[Extracted material]
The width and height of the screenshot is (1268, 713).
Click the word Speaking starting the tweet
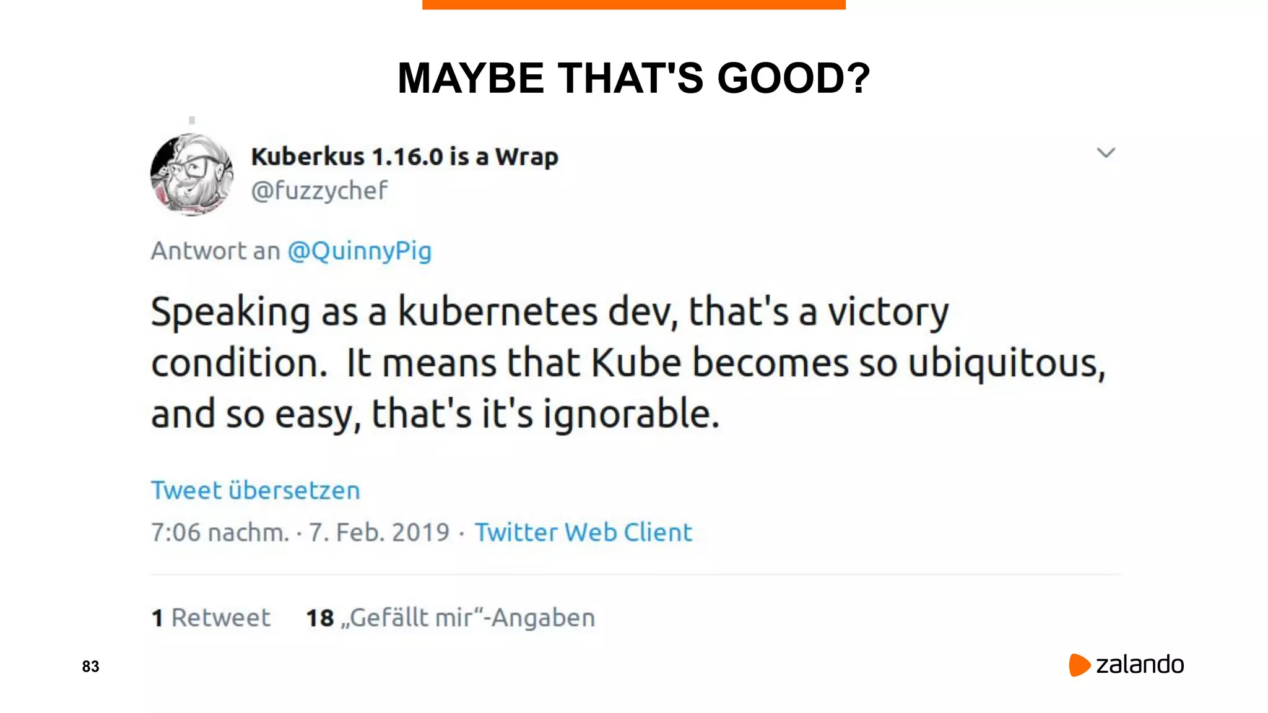tap(230, 311)
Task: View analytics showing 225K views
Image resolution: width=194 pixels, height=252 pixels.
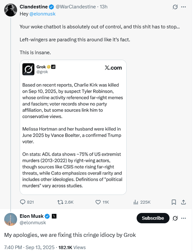Action: click(x=136, y=202)
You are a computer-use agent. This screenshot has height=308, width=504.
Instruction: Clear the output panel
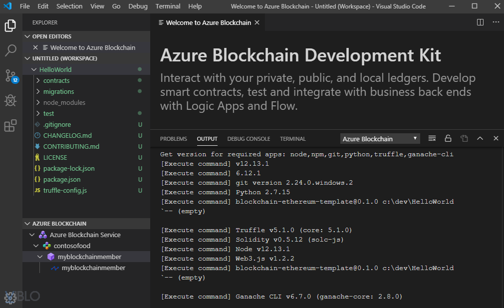coord(432,139)
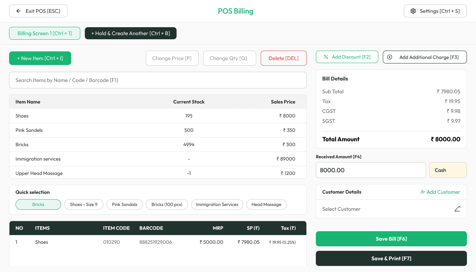
Task: Select Cash as the payment method
Action: (x=448, y=170)
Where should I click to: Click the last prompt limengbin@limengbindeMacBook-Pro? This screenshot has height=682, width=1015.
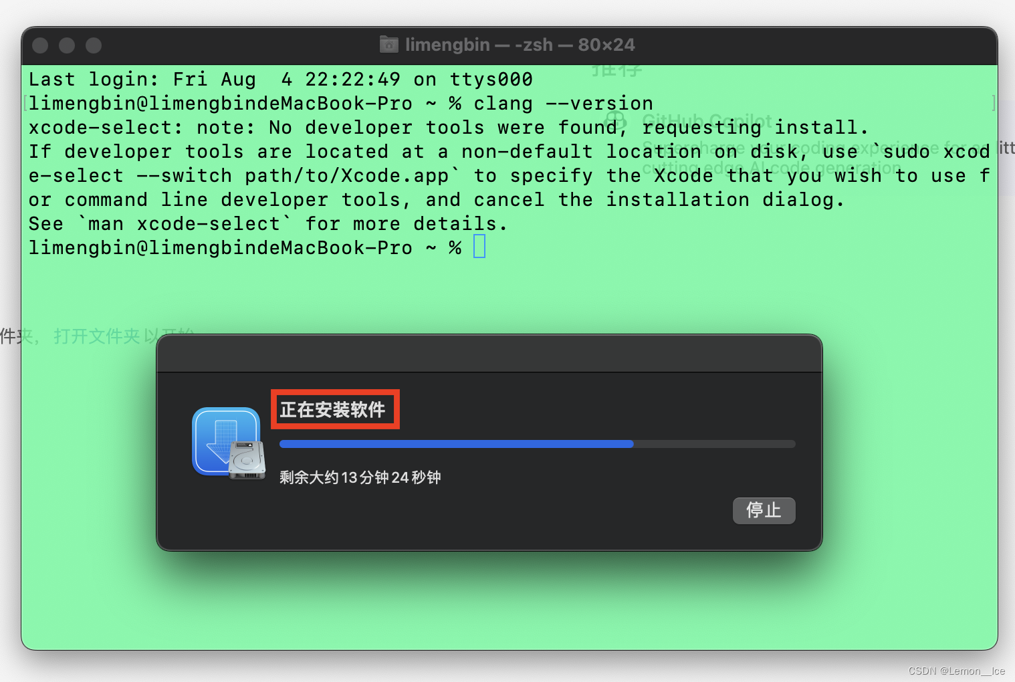coord(220,247)
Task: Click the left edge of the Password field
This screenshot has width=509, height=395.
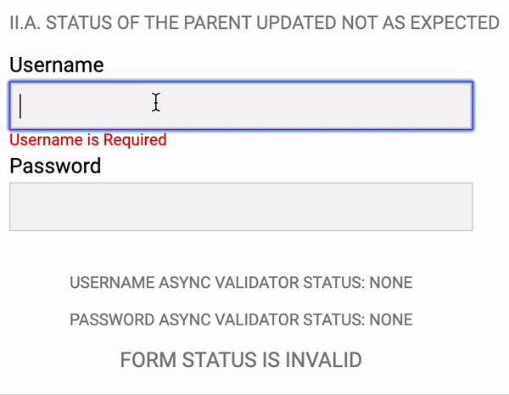Action: click(14, 206)
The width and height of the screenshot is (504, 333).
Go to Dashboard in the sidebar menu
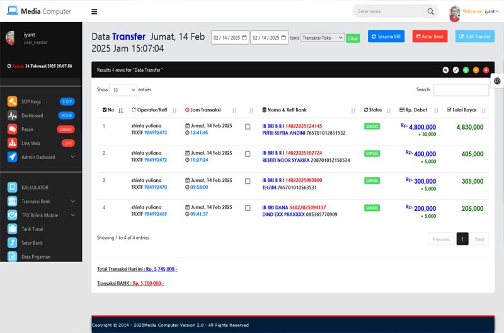point(32,116)
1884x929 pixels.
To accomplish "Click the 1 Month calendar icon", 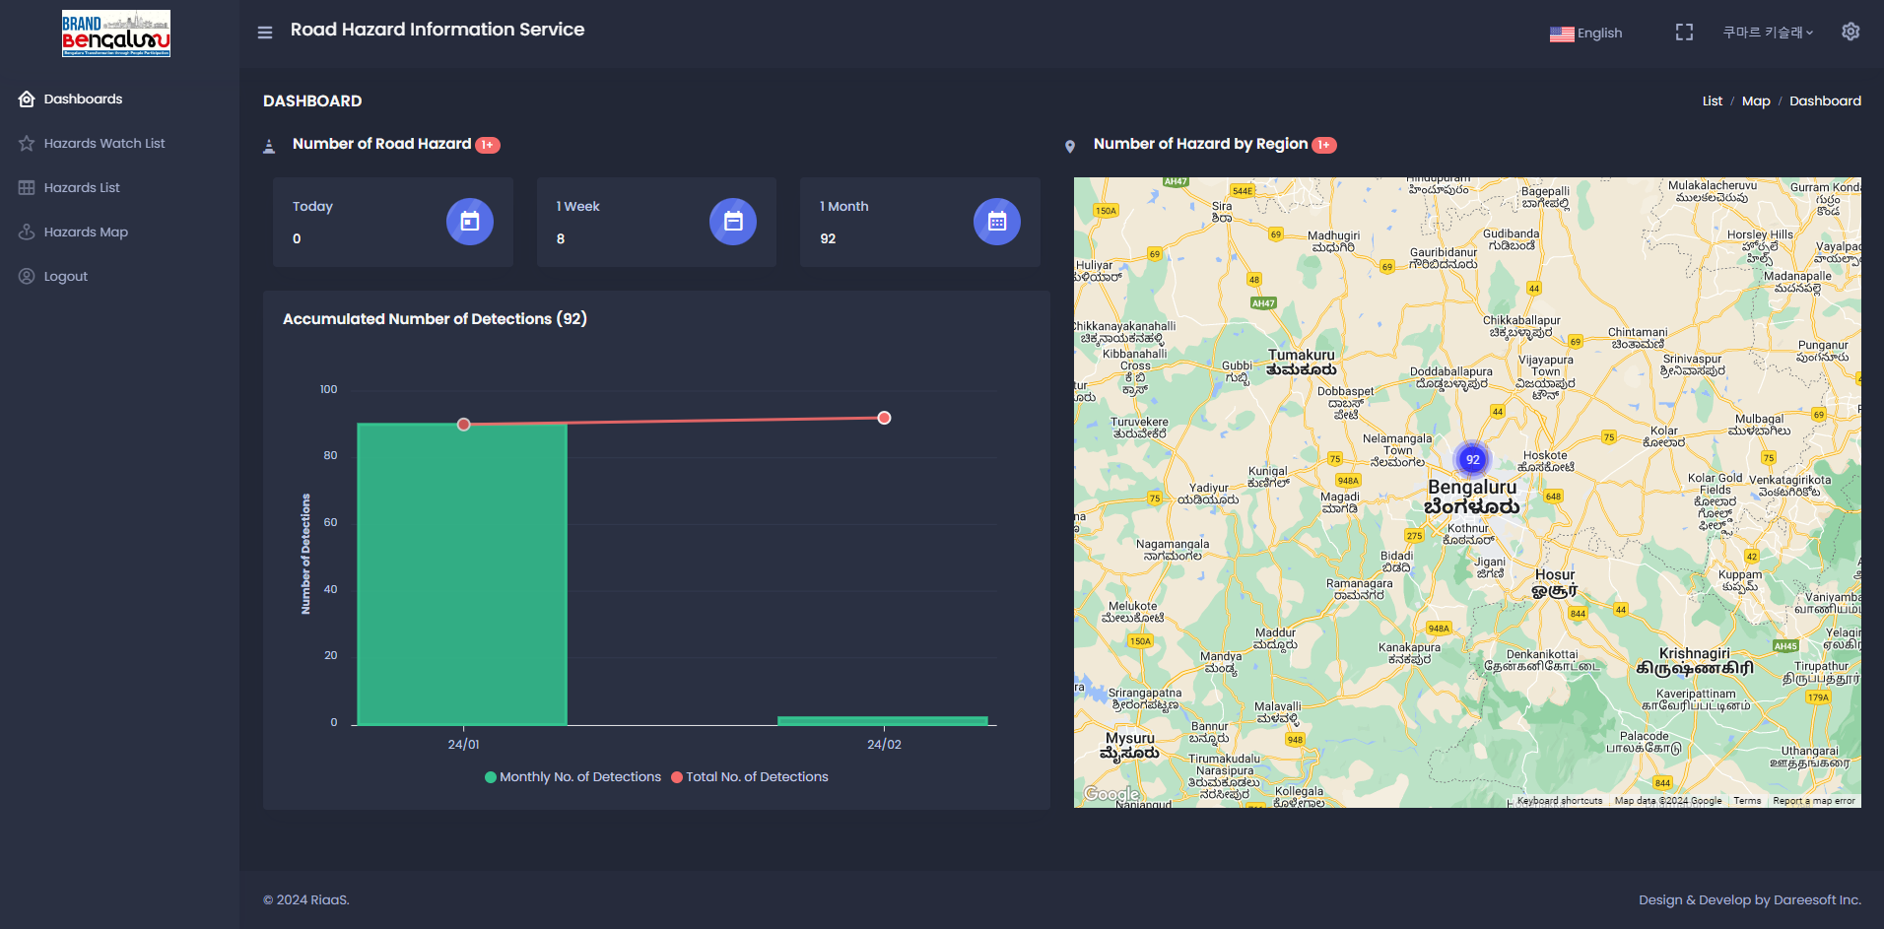I will tap(996, 222).
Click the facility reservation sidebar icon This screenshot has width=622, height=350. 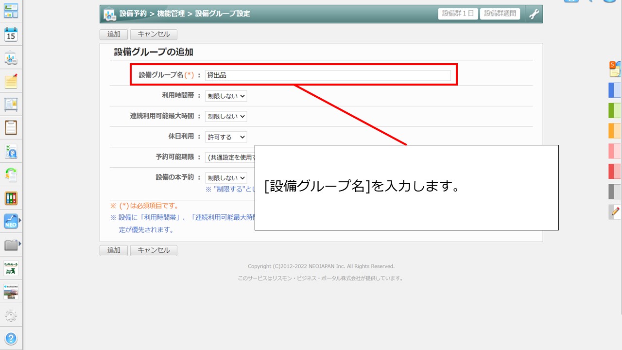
[/Extracted material]
**Your objective**
From the records above, copy exactly the lines starting at the one with "Image resolution: width=194" and ending at the one with "Task: Click the", and no others. Pictures stay out.

**Expected output**
Image resolution: width=194 pixels, height=252 pixels.
Action: click(x=136, y=202)
You are a computer-use agent. This screenshot has height=308, width=504.
Instruction: Clear the output panel
coord(432,139)
Task: Select Cash as the payment method
Action: (x=448, y=170)
Where should I click to: Click the last prompt limengbin@limengbindeMacBook-Pro? This screenshot has height=682, width=1015.
coord(220,247)
Task: Click the left edge of the Password field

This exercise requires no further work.